Because of the broad tax exclusion provided by the ACA, this definition may be the only one a plan may need to review to determine if the coverage is tax-free for the employee’s child. However, there are circumstances where the Code Section 152 definition of dependent may still be necessary. For example, if the dependent is over age 26 and is disabled or is a grandchild, niece or nephew rather than the employee’s child, health plan coverage may be provided on a tax-free basis if the Code Section 152 definition is met.

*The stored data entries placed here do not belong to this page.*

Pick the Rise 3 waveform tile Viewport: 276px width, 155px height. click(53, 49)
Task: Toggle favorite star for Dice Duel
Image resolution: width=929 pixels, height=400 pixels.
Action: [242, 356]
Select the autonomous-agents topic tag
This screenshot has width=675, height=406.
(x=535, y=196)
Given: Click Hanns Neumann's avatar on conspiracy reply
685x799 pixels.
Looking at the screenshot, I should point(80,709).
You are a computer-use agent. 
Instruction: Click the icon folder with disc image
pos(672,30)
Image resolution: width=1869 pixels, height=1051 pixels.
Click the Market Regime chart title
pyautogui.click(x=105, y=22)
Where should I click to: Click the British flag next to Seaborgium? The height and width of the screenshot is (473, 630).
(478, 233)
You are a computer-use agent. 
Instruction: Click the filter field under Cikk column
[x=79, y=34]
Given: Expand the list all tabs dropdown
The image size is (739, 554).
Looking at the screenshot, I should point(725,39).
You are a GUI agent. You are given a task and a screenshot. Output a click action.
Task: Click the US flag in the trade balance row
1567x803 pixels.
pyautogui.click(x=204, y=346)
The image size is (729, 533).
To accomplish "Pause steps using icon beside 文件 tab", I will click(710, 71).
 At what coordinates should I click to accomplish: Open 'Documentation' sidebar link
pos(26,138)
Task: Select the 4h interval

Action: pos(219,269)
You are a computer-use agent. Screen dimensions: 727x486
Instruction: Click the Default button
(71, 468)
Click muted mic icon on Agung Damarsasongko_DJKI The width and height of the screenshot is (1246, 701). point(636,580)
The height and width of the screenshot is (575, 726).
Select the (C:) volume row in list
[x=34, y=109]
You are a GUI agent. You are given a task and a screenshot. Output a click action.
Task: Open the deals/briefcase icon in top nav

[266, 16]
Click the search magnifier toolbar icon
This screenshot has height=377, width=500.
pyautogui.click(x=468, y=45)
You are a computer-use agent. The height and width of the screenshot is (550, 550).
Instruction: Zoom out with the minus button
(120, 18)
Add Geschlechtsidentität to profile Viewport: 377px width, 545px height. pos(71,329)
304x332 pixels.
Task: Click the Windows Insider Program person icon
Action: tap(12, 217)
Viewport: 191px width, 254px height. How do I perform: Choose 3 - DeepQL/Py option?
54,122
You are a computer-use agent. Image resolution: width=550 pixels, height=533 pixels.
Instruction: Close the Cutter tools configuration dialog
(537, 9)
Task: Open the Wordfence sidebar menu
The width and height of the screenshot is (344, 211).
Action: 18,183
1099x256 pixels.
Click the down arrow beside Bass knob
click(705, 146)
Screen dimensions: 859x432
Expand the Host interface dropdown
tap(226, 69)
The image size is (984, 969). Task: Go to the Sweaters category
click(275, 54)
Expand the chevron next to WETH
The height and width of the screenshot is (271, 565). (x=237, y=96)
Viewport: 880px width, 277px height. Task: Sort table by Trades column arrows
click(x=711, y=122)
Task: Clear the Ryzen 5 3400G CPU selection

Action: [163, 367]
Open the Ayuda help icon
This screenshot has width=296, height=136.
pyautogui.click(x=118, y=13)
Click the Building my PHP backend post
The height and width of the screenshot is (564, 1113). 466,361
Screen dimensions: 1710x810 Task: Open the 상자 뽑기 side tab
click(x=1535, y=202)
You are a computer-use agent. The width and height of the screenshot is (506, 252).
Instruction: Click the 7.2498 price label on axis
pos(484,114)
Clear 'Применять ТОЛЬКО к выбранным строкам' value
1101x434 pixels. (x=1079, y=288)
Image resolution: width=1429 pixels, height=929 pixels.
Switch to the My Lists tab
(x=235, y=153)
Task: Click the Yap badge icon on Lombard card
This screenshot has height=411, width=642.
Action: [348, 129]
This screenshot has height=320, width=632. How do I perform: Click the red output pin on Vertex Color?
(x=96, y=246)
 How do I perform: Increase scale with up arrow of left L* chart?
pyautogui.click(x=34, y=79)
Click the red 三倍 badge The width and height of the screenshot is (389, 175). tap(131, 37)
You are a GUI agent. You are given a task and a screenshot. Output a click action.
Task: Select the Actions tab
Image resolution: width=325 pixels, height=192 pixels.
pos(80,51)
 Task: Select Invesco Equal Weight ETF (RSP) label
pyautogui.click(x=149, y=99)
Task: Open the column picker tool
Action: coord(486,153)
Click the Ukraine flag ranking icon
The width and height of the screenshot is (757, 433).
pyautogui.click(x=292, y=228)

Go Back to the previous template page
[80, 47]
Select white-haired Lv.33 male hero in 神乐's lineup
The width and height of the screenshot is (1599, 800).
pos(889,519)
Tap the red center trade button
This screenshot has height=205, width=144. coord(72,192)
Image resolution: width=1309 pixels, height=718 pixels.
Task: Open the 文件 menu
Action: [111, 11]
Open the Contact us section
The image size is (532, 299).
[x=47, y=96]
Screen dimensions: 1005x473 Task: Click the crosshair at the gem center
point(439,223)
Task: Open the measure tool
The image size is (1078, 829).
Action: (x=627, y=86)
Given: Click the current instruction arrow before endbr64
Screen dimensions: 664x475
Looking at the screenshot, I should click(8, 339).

Relationship with the ACA’s Employer Shared Responsibility Rules
The ACA’s age 26 coverage mandate does not require plans and issuers to offer dependent coverage at all. Instead, the mandate requires plans and issuers that provide coverage to dependent children to make that coverage available until the child reaches age 26. However, effective Jan. 1, 2015, the ACA’s employer shared responsibility rules began imposing penalties on applicable large employers (ALEs)—those with 50 or more full-time and full-time equivalent employees—that do not offer coverage to all full-time employees and their dependent children.
For purposes of the employer shared responsibility rules, a “dependent” is defined as a biological or adopted son or daughter who is under 26 years of age. The employer shared responsibility final regulations clarify that a child is a dependent for purposes of the employer shared responsibility penalties for the entire calendar month in which he or she attains age 26. However, the final rules exclude stepchildren and foster children from the definition of dependent.
As a result, ALEs that are subject to the employer shared responsibility rules must offer dependent coverage to children of their full-time employees through the entire month in which the dependent attains age 26 in order to avoid the employer shared responsibility penalties. This means that:
- Employers are not subject to penalties under the adult coverage mandate if they do not offer dependent coverage at all, or terminate dependent coverage on the child’s 26th birthday; but
- ALEs that are subject to the ACA’s employer shared responsibility rules may be subject to penalties if they do not offer dependent coverage to the children of their full-time employees through the entire month in which the dependent attains age 26.
Employers who are subject to both of these ACA mandates should be sure to comply with both requirements.